The foregoing describes the general principles of the present application in conjunction with specific embodiments, however, it is noted that advantages, effects, etc. mentioned in the present application are only embodiments and are not limiting, and they should not be considered essential to the various embodiments of the present application. Furthermore, the foregoing disclosure of specific details is merely for purposes of example and not for purposes of limitation, and the present disclosure is not limited to the specific details set forth herein as they may suggest or render expedient.

The block diagrams of devices, apparatuses, systems referred to in this application are only given as illustrative examples and are not intended to require or imply that the connections, arrangements, configurations, etc. must be made in the manner shown in the block diagrams. These devices, apparatuses, devices, systems may be connected, arranged, configured in any manner, as will be appreciated by those skilled in the art. Words such as "including," "comprising," "having," and the like are open-ended words that mean "including, but not limited to," and are used interchangeably therewith. The words "or" and "as used herein mean, and are used interchangeably with, the word" and/or, "unless the context clearly dictates otherwise. The word "such as" is used herein to mean, and is used interchangeably with, the phrase "such as but not limited to".

It should also be noted that in the devices, apparatuses, and methods of the present application, the components or steps may be decomposed and/or recombined. These decompositions and/or recombinations are to be considered as equivalents of the present application.

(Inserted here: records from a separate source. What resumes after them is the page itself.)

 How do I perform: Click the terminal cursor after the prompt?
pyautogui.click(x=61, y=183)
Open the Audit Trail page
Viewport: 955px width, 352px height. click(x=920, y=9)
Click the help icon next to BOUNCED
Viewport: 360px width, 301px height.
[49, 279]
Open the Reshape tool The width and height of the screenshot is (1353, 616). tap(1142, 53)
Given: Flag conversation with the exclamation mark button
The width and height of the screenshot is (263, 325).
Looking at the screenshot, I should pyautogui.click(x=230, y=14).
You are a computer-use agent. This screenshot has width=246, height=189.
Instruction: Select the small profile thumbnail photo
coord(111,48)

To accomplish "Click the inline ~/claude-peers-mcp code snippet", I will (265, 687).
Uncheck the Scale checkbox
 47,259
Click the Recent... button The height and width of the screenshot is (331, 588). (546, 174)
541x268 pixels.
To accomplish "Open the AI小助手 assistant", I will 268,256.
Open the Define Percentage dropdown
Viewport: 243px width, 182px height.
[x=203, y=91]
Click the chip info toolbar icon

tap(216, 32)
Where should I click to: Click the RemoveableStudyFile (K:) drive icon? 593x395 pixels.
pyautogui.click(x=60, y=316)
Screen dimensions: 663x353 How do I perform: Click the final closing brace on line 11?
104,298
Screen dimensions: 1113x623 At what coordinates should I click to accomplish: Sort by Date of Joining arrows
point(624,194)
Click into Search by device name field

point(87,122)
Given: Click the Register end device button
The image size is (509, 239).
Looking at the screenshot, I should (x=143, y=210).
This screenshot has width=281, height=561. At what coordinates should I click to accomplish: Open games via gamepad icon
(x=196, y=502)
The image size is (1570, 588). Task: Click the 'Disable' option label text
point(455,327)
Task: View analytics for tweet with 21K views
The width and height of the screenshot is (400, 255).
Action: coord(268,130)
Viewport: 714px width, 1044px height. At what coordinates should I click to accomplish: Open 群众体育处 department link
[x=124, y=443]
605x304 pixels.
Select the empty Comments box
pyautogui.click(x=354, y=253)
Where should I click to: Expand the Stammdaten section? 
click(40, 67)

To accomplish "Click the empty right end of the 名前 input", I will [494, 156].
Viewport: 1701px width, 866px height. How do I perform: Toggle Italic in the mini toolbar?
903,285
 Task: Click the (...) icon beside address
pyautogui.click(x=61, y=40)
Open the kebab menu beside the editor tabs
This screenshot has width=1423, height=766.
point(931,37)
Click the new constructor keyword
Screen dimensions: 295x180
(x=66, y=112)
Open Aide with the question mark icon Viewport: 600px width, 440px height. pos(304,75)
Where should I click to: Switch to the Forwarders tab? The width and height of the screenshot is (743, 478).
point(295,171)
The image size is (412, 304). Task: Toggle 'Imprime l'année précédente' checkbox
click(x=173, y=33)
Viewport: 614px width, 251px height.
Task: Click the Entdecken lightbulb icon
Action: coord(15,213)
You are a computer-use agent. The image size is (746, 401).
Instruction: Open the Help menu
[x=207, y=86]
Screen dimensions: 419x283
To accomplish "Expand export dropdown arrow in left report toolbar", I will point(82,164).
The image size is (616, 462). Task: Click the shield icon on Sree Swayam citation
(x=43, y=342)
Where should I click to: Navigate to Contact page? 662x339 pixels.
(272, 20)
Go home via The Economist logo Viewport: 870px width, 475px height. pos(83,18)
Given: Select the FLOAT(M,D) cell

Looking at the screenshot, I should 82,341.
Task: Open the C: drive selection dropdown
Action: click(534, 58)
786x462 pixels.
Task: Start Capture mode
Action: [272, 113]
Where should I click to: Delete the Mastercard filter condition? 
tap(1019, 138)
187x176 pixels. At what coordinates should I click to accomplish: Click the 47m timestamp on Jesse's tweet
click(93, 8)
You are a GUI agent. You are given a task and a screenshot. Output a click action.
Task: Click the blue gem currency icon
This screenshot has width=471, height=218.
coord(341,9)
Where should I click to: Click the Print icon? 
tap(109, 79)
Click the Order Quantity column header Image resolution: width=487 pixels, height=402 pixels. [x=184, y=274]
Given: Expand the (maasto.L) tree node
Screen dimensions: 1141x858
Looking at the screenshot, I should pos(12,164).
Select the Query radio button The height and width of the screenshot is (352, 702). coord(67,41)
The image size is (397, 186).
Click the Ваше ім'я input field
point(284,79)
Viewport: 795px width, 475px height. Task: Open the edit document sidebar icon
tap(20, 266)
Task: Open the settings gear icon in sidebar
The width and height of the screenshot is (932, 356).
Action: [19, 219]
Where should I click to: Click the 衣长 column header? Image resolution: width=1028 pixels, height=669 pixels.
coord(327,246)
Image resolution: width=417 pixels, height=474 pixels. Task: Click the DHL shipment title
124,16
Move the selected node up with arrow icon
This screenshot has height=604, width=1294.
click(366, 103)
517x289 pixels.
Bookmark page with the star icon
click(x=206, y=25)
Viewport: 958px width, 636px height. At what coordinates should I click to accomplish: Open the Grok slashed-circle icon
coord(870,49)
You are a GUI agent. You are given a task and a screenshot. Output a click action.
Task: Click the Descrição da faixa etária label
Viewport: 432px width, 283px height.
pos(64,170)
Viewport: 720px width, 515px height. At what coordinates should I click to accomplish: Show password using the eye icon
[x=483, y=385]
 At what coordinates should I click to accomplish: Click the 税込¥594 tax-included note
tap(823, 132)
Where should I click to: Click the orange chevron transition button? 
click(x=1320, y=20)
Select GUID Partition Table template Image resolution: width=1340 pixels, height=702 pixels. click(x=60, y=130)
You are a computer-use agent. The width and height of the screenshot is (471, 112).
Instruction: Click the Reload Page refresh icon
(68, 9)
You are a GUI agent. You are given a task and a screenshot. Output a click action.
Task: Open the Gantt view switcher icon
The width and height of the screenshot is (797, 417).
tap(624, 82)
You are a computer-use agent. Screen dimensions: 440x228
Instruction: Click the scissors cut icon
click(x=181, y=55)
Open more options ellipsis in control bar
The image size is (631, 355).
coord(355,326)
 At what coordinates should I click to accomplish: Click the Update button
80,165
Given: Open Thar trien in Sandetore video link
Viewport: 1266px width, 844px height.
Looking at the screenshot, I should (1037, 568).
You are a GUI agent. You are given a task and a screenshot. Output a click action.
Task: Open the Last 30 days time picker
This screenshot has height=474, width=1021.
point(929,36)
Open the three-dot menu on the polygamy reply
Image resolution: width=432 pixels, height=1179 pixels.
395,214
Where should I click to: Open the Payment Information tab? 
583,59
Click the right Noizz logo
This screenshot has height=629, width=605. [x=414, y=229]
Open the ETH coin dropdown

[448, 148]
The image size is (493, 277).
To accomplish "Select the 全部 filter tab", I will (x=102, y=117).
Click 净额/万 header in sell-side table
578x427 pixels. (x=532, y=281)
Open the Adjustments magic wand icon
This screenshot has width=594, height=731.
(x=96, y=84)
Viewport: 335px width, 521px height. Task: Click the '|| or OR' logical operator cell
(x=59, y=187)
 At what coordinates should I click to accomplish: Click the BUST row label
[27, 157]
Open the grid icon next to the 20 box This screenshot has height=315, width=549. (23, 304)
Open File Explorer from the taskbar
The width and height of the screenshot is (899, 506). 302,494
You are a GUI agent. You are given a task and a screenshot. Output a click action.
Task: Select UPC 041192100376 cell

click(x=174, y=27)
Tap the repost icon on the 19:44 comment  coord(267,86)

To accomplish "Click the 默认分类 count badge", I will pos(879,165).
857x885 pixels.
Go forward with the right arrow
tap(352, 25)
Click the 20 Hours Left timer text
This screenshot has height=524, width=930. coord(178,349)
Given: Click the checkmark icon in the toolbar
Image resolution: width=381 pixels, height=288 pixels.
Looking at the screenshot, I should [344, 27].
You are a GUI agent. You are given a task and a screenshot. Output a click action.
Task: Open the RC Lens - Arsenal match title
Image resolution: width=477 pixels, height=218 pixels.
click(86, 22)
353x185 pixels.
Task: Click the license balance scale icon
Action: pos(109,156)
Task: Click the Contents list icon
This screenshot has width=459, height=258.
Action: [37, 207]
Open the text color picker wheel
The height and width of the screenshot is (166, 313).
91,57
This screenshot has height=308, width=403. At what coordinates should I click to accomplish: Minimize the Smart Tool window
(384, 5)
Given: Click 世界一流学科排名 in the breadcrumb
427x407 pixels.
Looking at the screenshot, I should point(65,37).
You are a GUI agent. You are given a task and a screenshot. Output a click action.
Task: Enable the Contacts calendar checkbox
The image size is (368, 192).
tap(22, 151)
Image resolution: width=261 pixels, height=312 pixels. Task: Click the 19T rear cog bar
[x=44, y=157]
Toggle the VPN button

The previous description of the disclosed aspects is provided to enable any person skilled in the art to make or use the present application. Various modifications to these aspects will be readily apparent to those skilled in the art, and the generic principles defined herein may be applied to other aspects without departing from the scope of the application. Thus, the present application is not intended to be limited to the aspects shown herein but is to be accorded the widest scope consistent with the principles and novel features disclosed herein.

The above description is only exemplary of the present application and should not be taken as limiting the present application, as any modifications, equivalents and the like that are within the spirit and principle of the present application should be included in the scope of the present application.

Claims (10)

1. A milling control method, characterized by comprising:

acquiring a first operation parameter of the equipment in operation in real time;

calculating the actual power of a first module according to the first operating parameter and preset data when the equipment operates, wherein the preset data comprises inherent attribute data of the equipment;

calculating the maximum theoretical power of a second module according to the total output power of the equipment and the actual power of the first module;

inputting the first operating parameter, the total output power of the equipment, the actual power of the first module and the maximum theoretical power of the second module into an expert library model to generate a reference operating parameter, wherein the expert library model is configured to enable the theoretical efficiency of the equipment when the equipment operates at the reference operating parameter to reach a preset threshold; and

determining a final operation parameter according to the reference operation parameter;

wherein, the calculating the actual power of the first module according to the first operating parameter and the preset data during the operation of the equipment comprises:

calculating to obtain the actual power of a second module, the feeding force of the second module and the feeding speed of the second module according to the first operation parameter when the equipment operates;

calculating to obtain the formation hardness according to the second module actual power, the second module feeding force and the second module feeding speed;

determining a first module theoretical flow rate according to the formation hardness and the preset data, wherein the preset data further comprises a corresponding relation between the formation hardness and the first module theoretical flow rate; and

calculating a first module actual power according to the first module theoretical flow rate, the first operating parameter of the equipment and the preset data;

wherein determining a first module theoretical flow rate based on the formation hardness and the preset data comprises:

determining the stratum category according to the stratum hardness and the preset data, wherein the preset data further comprises the corresponding relation between the stratum hardness and the stratum category; and

and determining the theoretical flow rate of the first module according to the stratum category and the preset data, wherein the preset data further comprises the corresponding relation between the stratum category and the theoretical flow rate of the first module.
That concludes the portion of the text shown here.